Updated standard to be published
Representatives of the University of Massachusetts, DNV GL and Dong Energy have described the development of an updated standard for bottom-fixed foundations. They explained that the International Electrotechnical Commission standard for bottom-fixed offshore wind turbine design (IEC 61400-3) has been significantly updated to reflect advances in offshore wind turbine technology since the standard was first published in 2009. To increase international applicability of the standard, more guidance was provided on ice loading of wind turbine structures and new guidance added on the prediction of tropical cyclone loading. Additionally, a number of changes were made to the standard to align it more closely to the latest updates to the IEC standard for onshore wind turbine design 61400-1.
A review of the standard was carried out by a team of 40 international experts from industry, academia and certification bodies. Ten meetings of the maintenance team were held over a period of four years, at which the requirements of the standard were discussed, the work of subgroups was presented and updates to the final text of the standard were agreed.
The starting point for the work of the maintenance team was a set of recommendations from IEC TC88 national committees following review of edition 1 of the IEC 61400-1 standard. Members of the maintenance team added their own experiences of using the first edition of the standard and suggestions for improvement. A committee draft for voting was circulated to national committees in 2017.
Significant updates include simplifications to the design load case specifications to make the standard simpler to apply, a greater focus on the assessment of site-specific environmental conditions, additional guidance on ice loading of offshore wind turbines and their support structures and new guidance on extreme loads that result from tropical cyclone events.

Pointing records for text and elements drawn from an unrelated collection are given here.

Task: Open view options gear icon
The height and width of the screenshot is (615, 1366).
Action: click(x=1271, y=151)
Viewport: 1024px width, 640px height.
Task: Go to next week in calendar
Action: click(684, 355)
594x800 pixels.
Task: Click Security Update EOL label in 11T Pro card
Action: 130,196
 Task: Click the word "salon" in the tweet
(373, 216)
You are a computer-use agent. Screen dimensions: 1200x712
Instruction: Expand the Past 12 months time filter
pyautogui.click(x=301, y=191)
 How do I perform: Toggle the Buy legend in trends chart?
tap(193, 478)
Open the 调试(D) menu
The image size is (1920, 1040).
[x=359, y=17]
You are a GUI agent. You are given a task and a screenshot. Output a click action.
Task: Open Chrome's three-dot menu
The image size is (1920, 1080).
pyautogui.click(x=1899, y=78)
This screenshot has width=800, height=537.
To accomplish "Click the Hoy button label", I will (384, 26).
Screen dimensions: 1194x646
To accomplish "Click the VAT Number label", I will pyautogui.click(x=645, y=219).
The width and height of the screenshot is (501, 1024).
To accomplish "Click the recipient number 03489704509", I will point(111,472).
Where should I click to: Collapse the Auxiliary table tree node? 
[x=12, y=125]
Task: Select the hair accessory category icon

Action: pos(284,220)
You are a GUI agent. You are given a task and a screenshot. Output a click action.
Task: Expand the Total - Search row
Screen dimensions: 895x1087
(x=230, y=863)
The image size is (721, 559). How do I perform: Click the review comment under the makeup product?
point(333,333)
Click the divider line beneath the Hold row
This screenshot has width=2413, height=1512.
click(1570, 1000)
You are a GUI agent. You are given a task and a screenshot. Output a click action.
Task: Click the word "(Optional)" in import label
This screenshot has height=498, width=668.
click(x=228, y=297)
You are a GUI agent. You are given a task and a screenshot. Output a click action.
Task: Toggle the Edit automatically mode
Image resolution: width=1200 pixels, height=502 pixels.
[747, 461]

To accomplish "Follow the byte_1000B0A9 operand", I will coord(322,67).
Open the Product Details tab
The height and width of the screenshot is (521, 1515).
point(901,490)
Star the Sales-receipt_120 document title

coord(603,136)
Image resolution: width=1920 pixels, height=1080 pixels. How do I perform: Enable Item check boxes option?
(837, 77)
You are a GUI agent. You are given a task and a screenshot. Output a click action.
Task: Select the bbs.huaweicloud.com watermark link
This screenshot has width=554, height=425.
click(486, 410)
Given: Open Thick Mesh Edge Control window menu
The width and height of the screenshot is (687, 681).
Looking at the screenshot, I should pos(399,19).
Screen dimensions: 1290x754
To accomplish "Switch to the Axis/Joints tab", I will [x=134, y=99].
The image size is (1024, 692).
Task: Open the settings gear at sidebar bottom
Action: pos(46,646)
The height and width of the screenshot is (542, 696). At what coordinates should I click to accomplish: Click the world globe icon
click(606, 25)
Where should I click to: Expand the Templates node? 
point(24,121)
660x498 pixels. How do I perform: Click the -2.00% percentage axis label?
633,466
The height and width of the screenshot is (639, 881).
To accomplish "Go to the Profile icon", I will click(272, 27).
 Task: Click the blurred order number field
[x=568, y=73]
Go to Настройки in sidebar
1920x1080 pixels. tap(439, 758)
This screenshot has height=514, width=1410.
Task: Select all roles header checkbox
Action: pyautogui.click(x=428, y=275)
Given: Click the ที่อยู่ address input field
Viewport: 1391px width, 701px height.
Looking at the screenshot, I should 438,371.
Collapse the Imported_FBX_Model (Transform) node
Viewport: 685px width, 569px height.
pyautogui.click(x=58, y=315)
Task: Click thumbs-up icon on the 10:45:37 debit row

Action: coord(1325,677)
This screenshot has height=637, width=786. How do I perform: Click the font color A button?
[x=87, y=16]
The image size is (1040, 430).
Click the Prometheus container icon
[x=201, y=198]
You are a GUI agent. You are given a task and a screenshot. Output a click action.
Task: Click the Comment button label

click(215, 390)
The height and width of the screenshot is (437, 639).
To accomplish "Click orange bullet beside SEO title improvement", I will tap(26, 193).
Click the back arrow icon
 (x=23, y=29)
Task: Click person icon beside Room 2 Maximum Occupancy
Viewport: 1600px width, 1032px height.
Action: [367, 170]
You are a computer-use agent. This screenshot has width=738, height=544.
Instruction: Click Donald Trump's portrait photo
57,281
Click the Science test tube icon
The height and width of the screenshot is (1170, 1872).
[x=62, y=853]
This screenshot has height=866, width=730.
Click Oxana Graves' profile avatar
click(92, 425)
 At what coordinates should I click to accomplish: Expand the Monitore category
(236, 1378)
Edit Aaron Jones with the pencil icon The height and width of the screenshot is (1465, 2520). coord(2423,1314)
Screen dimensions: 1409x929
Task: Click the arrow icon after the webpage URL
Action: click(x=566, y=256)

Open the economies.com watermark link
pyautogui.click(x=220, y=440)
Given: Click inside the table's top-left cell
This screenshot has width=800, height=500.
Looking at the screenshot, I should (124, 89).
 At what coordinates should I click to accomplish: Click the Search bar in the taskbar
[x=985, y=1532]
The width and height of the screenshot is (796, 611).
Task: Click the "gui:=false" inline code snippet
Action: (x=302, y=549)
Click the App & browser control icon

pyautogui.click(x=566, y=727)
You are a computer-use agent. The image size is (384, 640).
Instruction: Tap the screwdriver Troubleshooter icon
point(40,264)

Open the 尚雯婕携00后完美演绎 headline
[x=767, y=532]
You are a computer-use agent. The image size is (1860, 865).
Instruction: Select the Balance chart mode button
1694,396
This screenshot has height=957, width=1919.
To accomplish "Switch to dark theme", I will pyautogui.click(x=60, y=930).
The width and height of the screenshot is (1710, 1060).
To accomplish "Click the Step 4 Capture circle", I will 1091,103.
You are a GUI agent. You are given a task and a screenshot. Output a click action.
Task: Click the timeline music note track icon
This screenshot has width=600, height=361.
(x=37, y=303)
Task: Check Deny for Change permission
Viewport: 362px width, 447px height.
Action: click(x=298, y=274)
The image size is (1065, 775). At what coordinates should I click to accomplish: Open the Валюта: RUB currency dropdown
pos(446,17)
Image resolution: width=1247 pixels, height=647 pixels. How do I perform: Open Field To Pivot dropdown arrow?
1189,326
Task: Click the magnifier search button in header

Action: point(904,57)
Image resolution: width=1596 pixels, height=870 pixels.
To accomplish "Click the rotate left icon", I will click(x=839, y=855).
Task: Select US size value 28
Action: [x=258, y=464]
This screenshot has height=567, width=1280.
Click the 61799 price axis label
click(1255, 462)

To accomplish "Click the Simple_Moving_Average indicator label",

The standard has also been aligned with the latest updates to the onshore wind turbine design standard IEC 61400-1.
“Edition 2 of IEC 61400-3 contains significant updates that embody the latest best practices of the offshore wind industry and make the standard easier to apply,” they explained, noting that edition 2 of IEC 61400-3 will be reviewed by national committees in 2017 and is expected to be published later this year. A separate technical specification for the design of floating offshore wind turbines is also expected to be issued in 2017.